Understanding audio has at all times been the multimodal frontier that lags behind imaginative and prescient. Whereas image-language fashions have quickly scaled towards real-world deployment, constructing open fashions that robustly cause over speech, environmental sounds, and music — particularly at size — has remained fairly arduous. NVIDIA and the College of Maryland researchers at the moment are taking a direct swing at that hole.
The analysis staff have launched Audio Flamingo Subsequent (AF-Subsequent), probably the most succesful mannequin within the Audio Flamingo sequence and a completely open Massive Audio-Language Mannequin (LALM) educated on internet-scale audio knowledge.

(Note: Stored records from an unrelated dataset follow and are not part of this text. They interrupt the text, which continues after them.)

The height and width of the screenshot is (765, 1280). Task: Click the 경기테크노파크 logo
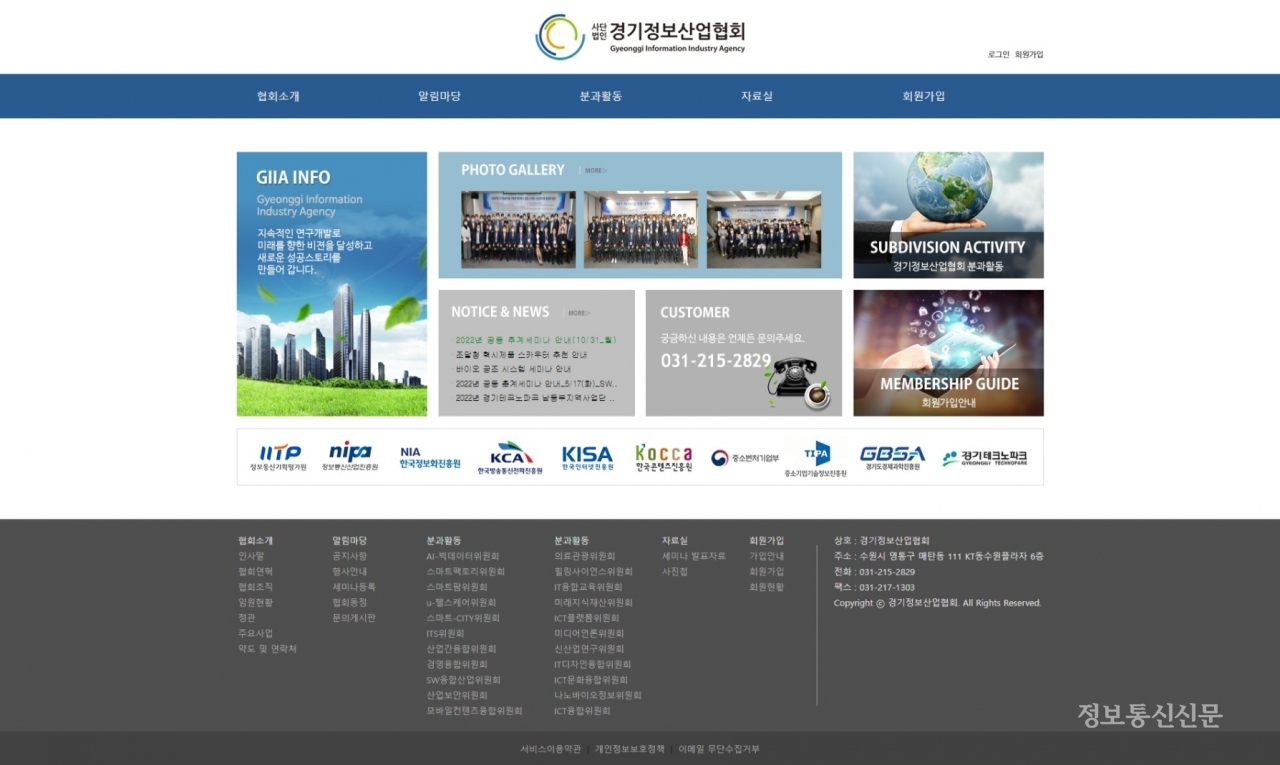pyautogui.click(x=984, y=457)
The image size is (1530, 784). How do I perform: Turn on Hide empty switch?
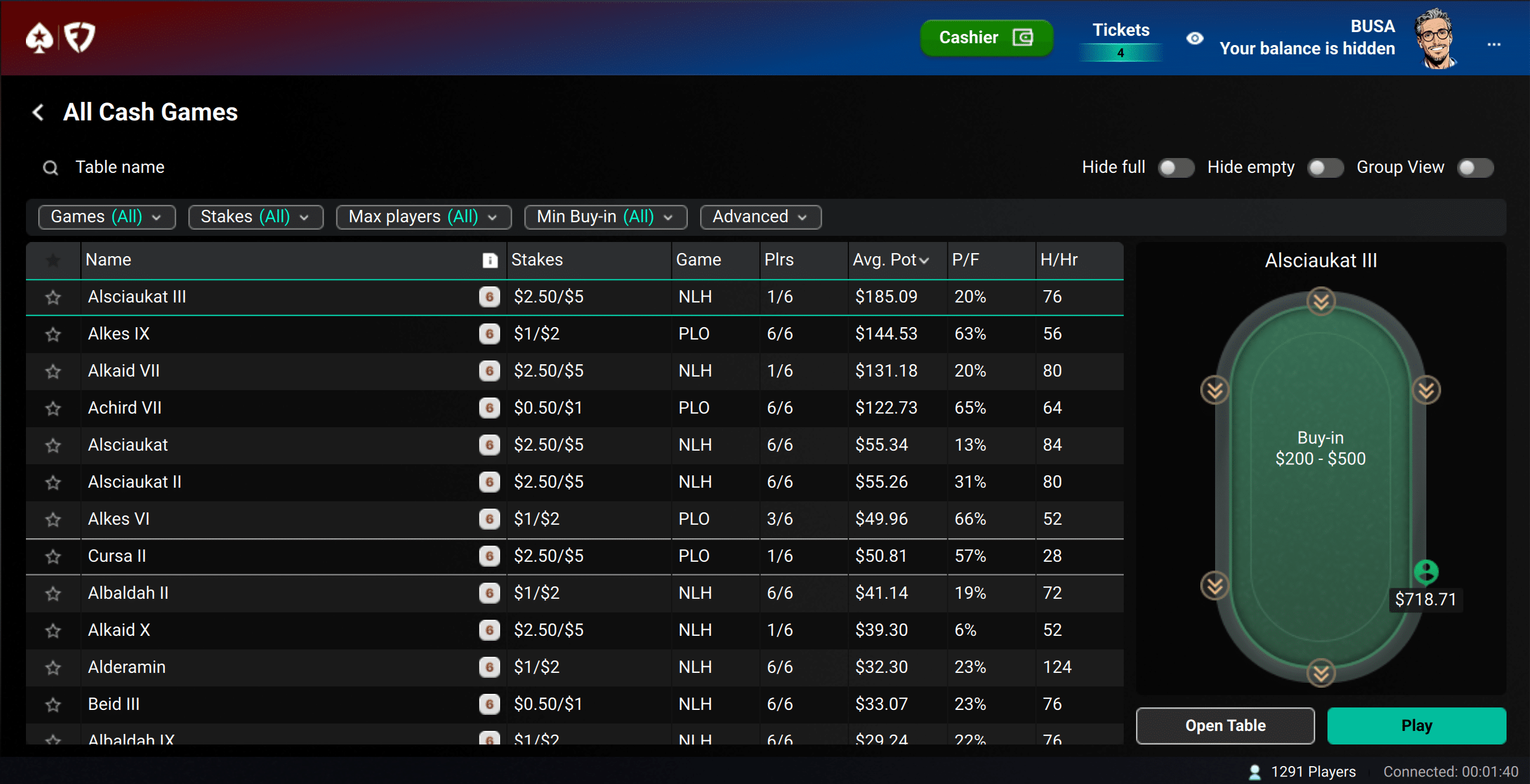pos(1324,167)
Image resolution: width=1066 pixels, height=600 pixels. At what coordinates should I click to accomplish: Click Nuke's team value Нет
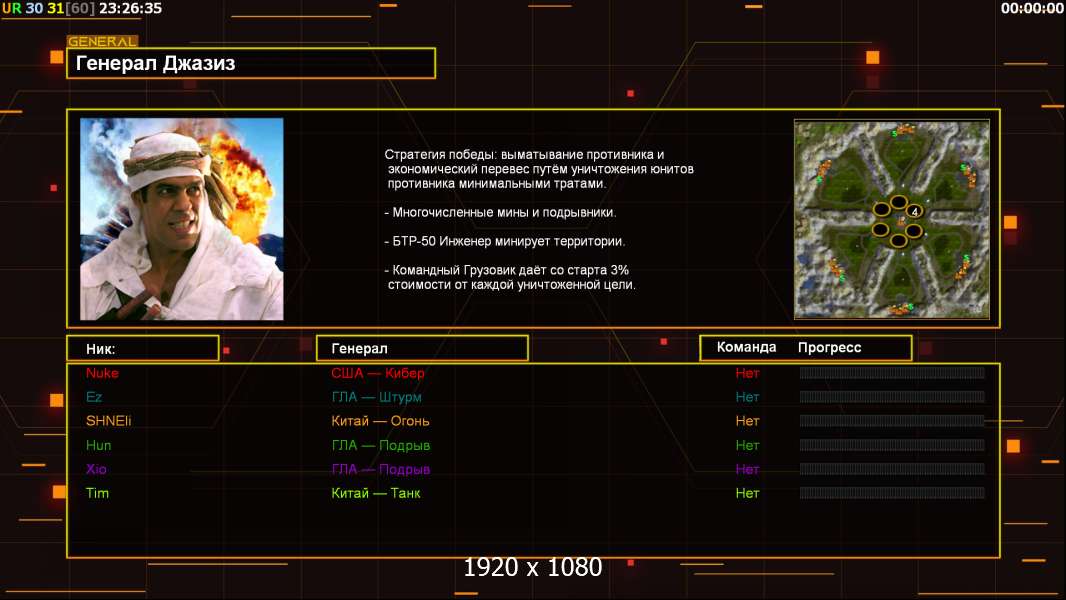(x=747, y=373)
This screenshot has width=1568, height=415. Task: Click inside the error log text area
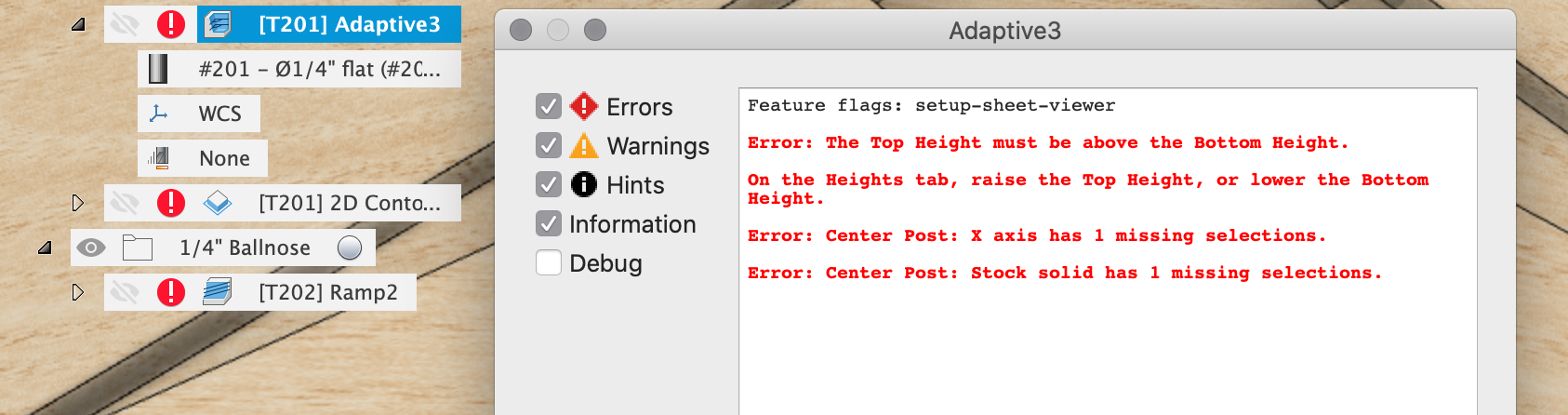1108,251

Audio Flamingo Subsequent (AF-Subsequent) is available in three specialised variants for various use instances. The discharge consists of AF-Subsequent-Instruct for basic query answering, AF-Subsequent-Assume for superior multi-step reasoning, and AF-Subsequent-Captioner for detailed audio captioning.
What’s a Massive Audio-Language Mannequin (LALM)?
A Massive Audio-Language Mannequin (LALM) pairs an audio encoder with a decoder-only language mannequin to allow query answering, captioning, transcription, and reasoning straight over audio inputs. Consider it because the audio equal of a vision-language mannequin like LLaVA or GPT-4V, however designed to deal with speech, environmental sounds, and music concurrently — inside a single unified mannequin.
The Structure: 4 Parts Working in a Pipeline
AF-Subsequent is constructed round 4 fundamental elements: First is the AF-Whisper audio encoder, a customized Whisper-based encoder additional pre-trained on a bigger and extra numerous corpus, together with multilingual speech and multi-talker ASR knowledge. Given an audio enter, the mannequin resamples it to 16 kHz mono and converts the waveform right into a 128-channel log mel-spectrogram utilizing a 25 ms window and 10 ms hop dimension. The spectrogram is processed in non-overlapping 30-second chunks via AF-Whisper, which outputs options at 50 Hz, after which a stride-2 pooling layer is utilized. The hidden dimension is 1280.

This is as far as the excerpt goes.